» **PROBLEM TO SOLVE**
Show every line from the data below that includes "will".

Saved entries:
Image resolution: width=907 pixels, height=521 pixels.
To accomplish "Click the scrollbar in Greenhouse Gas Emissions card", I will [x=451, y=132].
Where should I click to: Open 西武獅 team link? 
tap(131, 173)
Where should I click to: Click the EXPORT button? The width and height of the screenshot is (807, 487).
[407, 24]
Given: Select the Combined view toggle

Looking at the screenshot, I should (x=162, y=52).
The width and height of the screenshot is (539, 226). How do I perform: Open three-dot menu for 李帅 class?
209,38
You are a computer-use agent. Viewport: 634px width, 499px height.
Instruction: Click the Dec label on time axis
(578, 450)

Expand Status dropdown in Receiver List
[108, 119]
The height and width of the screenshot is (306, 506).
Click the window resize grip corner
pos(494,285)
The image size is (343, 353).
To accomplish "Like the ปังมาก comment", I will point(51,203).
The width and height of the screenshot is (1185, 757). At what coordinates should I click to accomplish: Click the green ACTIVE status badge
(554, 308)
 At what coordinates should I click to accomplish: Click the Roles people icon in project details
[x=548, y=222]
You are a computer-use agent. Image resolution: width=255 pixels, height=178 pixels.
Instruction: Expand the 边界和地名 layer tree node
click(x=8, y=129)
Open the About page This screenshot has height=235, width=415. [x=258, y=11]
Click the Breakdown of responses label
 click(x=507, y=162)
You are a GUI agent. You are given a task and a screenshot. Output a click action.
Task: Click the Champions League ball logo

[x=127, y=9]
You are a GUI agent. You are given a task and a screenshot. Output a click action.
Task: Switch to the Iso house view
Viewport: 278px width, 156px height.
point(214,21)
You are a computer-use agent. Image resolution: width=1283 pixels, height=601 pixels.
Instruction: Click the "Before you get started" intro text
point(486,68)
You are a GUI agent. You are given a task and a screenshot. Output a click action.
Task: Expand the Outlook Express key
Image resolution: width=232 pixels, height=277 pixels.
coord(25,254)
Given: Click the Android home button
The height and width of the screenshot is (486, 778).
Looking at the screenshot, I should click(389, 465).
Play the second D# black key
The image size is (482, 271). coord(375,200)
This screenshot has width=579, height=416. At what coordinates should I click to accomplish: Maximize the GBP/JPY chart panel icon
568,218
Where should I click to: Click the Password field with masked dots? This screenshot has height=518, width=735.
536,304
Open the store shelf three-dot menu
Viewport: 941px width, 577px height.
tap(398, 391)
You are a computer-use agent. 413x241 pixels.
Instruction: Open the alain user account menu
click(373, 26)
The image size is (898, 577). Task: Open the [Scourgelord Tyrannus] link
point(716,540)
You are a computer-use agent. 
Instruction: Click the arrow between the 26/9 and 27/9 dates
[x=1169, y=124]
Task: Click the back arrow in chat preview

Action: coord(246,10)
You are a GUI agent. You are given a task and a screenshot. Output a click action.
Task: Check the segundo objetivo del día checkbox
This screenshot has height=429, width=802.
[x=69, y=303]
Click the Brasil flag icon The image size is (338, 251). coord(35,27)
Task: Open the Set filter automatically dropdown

» **EXERCISE ANSWER**
To accomplish "Click the scrollbar in Greenhouse Gas Emissions card", I will [x=451, y=132].
To accomplish "Like the ปังมาก comment", I will point(51,203).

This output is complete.